Keds Handbook of Sports 1930


Keds Handbook of Sports 1930

Author: United States Rubber Company

Year Published: 1930

Language: English

57 Pages

A small booklet published in 1930 by the United States Rubber Company. For a brief rundown of the history of Keds, you can check out Keds - Catalog for 1927.

From 1925 through 1930, Keds annually published a booklet called the Keds Handbook of Sports, in which they detailed the rules, regulations, requirements, strategies and various other aspects of popular sports and activities in the United States. In 1931 the title changed from Keds Handbook of Sports to Keds Handbook of Sports and Games. Prior to 1925, two separate booklets were published, called Keds Handbook for Boys and Keds Handbook for Girls.

The booklet outlines various sports and activities.
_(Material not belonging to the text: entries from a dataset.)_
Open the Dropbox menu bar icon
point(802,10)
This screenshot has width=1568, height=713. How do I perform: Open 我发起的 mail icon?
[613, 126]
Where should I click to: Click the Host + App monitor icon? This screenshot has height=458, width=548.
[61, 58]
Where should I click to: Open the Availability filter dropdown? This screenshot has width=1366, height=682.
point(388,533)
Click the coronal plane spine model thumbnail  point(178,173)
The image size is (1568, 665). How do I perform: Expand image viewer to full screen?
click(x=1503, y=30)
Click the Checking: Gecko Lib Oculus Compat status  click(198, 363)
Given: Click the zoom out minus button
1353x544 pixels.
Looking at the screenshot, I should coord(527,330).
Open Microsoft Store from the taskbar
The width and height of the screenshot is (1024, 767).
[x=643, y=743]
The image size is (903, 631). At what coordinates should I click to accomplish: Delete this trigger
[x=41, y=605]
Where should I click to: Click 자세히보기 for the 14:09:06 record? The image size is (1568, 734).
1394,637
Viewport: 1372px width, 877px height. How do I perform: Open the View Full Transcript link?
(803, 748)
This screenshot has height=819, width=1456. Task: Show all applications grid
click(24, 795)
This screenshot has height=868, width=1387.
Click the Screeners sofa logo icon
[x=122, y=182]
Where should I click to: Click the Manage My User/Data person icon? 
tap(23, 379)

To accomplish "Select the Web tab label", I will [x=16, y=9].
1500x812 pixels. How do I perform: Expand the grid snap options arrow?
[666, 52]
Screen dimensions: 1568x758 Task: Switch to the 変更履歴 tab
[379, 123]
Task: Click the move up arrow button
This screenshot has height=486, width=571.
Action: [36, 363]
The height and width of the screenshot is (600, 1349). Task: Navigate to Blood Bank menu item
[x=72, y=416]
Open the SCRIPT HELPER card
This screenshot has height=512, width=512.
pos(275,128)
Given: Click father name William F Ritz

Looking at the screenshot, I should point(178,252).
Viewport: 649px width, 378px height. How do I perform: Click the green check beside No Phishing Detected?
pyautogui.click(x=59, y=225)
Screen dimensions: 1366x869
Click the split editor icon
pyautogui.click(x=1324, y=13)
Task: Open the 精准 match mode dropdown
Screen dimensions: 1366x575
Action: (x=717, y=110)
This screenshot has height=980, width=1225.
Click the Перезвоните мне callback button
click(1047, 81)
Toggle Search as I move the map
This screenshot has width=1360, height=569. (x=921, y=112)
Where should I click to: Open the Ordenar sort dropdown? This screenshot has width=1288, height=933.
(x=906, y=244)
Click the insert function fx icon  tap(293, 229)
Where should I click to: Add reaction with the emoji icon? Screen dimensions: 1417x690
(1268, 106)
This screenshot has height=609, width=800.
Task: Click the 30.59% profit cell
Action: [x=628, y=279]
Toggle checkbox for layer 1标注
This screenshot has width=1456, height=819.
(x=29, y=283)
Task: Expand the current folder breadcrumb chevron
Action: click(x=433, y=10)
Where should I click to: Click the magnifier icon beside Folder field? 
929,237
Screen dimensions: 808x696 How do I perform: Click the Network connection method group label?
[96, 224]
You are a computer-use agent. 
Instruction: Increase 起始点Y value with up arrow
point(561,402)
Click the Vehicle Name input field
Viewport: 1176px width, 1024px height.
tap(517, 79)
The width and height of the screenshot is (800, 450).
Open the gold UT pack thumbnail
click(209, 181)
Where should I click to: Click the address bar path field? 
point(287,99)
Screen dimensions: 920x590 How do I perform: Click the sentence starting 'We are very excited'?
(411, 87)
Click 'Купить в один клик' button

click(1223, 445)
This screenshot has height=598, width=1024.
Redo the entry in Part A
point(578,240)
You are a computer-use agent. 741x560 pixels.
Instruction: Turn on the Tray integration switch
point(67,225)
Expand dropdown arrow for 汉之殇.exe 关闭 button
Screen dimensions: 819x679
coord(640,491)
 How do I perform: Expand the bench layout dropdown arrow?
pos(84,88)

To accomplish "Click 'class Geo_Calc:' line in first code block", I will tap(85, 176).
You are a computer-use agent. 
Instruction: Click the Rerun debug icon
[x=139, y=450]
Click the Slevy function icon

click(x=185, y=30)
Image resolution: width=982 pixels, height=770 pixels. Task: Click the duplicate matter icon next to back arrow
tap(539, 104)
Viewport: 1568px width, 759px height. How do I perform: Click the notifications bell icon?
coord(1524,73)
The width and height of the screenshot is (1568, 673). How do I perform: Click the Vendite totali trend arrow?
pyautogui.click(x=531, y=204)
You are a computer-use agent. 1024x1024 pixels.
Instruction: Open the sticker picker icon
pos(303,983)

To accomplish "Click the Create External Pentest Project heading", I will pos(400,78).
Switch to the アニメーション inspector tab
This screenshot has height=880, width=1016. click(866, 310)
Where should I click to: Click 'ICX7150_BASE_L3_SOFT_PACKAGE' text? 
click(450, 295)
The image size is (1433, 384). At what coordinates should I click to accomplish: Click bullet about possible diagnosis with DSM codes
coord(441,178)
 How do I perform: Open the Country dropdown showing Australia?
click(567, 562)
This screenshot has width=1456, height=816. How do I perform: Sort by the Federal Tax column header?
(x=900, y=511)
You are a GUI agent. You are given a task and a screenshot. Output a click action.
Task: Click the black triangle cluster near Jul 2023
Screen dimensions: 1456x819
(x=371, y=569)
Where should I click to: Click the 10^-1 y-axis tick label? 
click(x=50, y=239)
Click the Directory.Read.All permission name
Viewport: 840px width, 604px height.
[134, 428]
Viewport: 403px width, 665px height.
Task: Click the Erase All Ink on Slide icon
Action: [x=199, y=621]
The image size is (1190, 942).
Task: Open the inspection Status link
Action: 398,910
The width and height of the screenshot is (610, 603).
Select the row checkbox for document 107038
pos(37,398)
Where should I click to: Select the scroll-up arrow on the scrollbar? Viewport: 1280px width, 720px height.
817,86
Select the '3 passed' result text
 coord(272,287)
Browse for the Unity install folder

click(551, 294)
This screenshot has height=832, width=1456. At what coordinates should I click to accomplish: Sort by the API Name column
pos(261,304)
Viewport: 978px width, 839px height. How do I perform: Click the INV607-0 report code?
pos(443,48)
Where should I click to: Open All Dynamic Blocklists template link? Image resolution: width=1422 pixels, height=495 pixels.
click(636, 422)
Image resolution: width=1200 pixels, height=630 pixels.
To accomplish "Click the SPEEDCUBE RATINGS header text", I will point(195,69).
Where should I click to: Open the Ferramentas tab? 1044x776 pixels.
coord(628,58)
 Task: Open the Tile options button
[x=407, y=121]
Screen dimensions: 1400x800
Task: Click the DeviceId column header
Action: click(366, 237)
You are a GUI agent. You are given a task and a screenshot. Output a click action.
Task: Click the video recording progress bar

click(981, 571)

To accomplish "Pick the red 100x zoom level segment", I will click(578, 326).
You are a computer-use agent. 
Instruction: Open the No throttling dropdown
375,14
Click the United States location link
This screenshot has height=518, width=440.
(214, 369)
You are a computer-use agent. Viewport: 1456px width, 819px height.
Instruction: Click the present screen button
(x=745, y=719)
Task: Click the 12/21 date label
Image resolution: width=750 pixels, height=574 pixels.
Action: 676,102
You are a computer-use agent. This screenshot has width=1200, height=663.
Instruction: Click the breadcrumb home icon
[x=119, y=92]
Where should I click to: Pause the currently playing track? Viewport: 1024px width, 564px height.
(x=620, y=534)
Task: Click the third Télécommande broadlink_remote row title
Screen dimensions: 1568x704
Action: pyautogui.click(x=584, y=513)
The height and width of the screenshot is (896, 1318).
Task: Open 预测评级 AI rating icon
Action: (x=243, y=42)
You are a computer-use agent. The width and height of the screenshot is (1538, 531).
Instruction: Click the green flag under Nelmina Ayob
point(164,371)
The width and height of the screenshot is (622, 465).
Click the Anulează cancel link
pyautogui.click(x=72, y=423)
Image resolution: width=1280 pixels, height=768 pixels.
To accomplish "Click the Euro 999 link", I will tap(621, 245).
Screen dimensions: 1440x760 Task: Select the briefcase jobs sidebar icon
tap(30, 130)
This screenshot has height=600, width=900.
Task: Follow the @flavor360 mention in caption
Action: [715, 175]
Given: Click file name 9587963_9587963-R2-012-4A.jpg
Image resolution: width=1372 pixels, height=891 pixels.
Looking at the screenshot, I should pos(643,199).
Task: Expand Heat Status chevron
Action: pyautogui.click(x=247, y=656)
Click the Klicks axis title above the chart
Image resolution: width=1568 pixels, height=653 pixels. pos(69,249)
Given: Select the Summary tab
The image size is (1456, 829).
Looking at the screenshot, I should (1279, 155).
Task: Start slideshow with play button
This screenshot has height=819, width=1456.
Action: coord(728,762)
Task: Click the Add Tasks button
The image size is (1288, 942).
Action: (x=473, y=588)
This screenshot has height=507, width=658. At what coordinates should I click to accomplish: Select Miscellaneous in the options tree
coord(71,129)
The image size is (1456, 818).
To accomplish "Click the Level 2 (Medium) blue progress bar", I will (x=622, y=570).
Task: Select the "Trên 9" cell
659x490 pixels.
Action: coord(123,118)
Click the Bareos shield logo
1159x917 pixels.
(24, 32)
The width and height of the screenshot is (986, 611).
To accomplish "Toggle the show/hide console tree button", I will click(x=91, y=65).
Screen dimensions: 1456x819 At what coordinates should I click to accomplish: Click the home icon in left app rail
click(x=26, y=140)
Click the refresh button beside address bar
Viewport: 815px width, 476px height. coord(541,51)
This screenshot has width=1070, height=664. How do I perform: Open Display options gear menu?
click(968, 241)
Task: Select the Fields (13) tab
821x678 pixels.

The first few sports are prefaced by a biography/background of a well-known athlete that plays that sport.  The sports covered are (along with athletes and/or variations provided): Baseball (Babe Ruth); Tennis (William Tilden and Helen Wills); Football (Amos Alonzo Stagg); Swimming (John Weismuller); Basketball; Tag Games (11 different varieties!); Handball; Volleyball; Squash Tennis; Horshoe Pitching/Barnyard Golf; Track; Cage Ball Games; Other Fun-Giving Games; Rainy Day Games (which included our personal favorite, the Indoor Track Meet, highlighted by such events as the paper plate throw, the high jump for a piece of candy, the bawl game for who can cry the best, and the cracker race, which awarded first place to the person who could whistle first after eating a cracker).

After the sports sections there are various segments/sections including:

  • How to predict the weather, including the long-lost art of weather divination by chicken and/or cricket - "When chickens scratch in the dirt during a shower, a long rain can be anticipated...If the chirp of a cricket is slow, a storm is on the way."
  • How to properly camp
  • How to properly treat, feed and care for your dog, as well as what not to do and a list of several breeds
  • Suggestions for how to put on a circus, a section that is accompanied by illustrations of circus 'maneuvers', the names of which have vastly different implications today than they did back in 1930 (some of which you can see below)

In the middle of the booklet there is an ad for multiple Keds shoes, including a model called the Attaboy. Finally, the booklet ends with four lists, Books Boys Like, Books Girls Like, (remarkably, there isn't a single book that appears on both lists, although both lists are actually quite excellent), Ten Commandments of a Good Sportsman and Ten Rules of Health.

Often the handbook included within it a contest for children to win a fairly significant prize (in 1932 the prize was a Wire Haired Terrier!); the contest in 1930 was outlined on the back outside cover and required the entrant to identify a misspelled word within, then, "Use the word somewhere in a Nursery Rhyme and write the rhyme on a postcard" and mail it in for review, with the best three rhymes (the contest noted that, "neatness will be taken into consideration") receiving a bicycle as a prize for Christmas.

Sneakerature's Take: Booklets like these are abound in nostalgia, rousing memories of simpler times - back when sneaker companies were more concerned with enlightening young folks about how to have fun and compete...it also raises a somewhat crazy, but nonetheless legitimate question: were kids really putting on circuses (circus's? circusi? circi?) back in the 1930's?